Drug overdoses are an incredibly serious issue in this nation. According to drugpolicy.org, nearly 64,000 people in the United States died from drug abuse in 2016. That’s more than the amount of people attending ETSU multiplied by four. According to Statista, that’s also double the amount of deaths from terrorism worldwide. Especially in Appalachia, where the opiod crisis has taken effect, this is an issue that needs to be solved.
There was once a time when doctors were wary of prescribing opioids, so how did we get to millions of opioid prescriptions in the United States? Well, in a time in which the pharmaceutical industry was not quite the titan of an industry that it is today, opioids were not being used enough.
Pharmaceutical companies were still hauling in a substantial profit, but they weren’t producing enough for the public. People who needed opioids for highly serious, acute pain were not receiving proper medication, so a marketing campaign was launched to counter that problem and bring awareness to a new medication that could help people. The problem is that it worked way too well.
With more people receiving opioids and the companies’ increasing profits, the pharmaceutical companies saw opportunity to expand further. They pushed their marketing campaigns, claiming that the drugs addictive qualities was a myth, and pushed their drugs for all types of pain. Now prescription painkillers run rampant throughout the United States, and many, many people have lost everything to them.

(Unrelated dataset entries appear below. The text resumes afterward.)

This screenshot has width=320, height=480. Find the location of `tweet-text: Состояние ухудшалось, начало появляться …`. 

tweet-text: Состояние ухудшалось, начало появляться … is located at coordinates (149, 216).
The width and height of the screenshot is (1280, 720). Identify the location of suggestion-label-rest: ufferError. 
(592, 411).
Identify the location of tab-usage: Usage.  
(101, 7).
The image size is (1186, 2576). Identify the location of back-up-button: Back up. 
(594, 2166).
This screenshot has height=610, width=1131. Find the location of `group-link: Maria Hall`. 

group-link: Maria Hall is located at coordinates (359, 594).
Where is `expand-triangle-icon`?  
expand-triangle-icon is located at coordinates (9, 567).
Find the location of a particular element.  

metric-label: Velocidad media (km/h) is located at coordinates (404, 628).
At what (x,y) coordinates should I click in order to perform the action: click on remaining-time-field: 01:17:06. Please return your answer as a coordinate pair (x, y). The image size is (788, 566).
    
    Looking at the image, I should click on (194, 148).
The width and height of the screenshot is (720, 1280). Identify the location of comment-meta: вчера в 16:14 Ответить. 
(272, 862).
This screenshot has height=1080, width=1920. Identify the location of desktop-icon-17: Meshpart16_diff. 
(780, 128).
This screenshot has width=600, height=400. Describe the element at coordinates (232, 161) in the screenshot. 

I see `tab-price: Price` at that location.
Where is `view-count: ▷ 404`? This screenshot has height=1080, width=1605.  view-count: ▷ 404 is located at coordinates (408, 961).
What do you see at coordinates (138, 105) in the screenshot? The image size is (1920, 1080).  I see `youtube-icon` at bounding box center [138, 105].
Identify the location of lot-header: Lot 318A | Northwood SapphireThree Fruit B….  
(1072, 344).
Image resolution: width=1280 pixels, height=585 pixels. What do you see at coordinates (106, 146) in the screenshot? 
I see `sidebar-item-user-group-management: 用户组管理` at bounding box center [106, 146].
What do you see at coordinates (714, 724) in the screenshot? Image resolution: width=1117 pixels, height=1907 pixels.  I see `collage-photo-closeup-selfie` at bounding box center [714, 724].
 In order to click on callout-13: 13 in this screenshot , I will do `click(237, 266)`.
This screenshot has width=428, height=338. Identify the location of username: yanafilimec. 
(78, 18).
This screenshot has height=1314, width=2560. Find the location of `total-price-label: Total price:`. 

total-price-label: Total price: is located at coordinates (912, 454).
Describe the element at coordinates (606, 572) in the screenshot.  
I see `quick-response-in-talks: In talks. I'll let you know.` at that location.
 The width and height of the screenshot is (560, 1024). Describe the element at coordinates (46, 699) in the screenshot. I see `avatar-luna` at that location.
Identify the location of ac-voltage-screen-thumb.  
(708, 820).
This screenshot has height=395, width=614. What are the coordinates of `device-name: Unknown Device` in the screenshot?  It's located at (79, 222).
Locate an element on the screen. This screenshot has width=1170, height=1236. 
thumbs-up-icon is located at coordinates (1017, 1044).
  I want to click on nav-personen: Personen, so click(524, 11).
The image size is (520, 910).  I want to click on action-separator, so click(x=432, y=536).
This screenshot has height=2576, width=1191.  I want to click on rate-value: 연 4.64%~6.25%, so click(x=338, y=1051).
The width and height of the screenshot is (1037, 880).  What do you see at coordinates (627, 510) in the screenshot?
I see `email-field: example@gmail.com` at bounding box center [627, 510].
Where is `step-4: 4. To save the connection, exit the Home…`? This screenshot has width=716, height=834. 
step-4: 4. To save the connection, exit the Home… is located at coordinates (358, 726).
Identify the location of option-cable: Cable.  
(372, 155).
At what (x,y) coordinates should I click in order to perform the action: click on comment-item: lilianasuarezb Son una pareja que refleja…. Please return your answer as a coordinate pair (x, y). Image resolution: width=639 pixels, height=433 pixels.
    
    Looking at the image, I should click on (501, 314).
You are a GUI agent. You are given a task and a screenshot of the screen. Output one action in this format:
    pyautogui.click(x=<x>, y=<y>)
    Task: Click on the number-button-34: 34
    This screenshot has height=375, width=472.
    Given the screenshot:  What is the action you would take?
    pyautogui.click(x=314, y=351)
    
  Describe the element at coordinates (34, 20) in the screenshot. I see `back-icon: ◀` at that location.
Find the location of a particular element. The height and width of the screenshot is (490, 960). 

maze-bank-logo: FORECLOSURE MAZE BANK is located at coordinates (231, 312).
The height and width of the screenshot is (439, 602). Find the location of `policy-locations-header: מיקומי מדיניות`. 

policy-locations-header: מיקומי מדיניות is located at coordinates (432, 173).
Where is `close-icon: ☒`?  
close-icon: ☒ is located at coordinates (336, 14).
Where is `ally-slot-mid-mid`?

Those who are completely addicted to these drugs will do anything to get more. One recovering addict featured on “Last Week Tonight” recounted that he would repeatedly punch walls and wooden planks, breaking his own fingers just to get prescribed more opioids.
This entire nation has lost so much to drug addiction, and it is so incredibly vital that we know the facts of the matter and how to help. Even if you don’t know anyone personally who is suffering from addiction, you are no doubt familiar of the many beloved celebrities who have died from overdosing on drugs: Michael Jackson, Tom Petty, Heath Ledger, Mac Miller and Whitney Houston, just to name a tragic few.
The pharmaceutical industry keeps getting richer off the misery of the American public, and there is no easy or simple answer to the opioid crisis. All each of us can do is stay informed, use drugs responsibly, dispose of drugs responsibly and stay alert for signs of addiction in the lives of those around us. No one is immune to addiction, but no one is beyond help either.